___ Data excerpts ___

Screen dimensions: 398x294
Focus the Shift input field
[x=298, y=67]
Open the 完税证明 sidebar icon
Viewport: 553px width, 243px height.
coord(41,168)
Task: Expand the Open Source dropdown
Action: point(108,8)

___

▸ Exercise
The reply must repeat all of the records precisely.

▸ Response
Screen dimensions: 398x294
Focus the Shift input field
[x=298, y=67]
Open the 完税证明 sidebar icon
Viewport: 553px width, 243px height.
coord(41,168)
Task: Expand the Open Source dropdown
Action: point(108,8)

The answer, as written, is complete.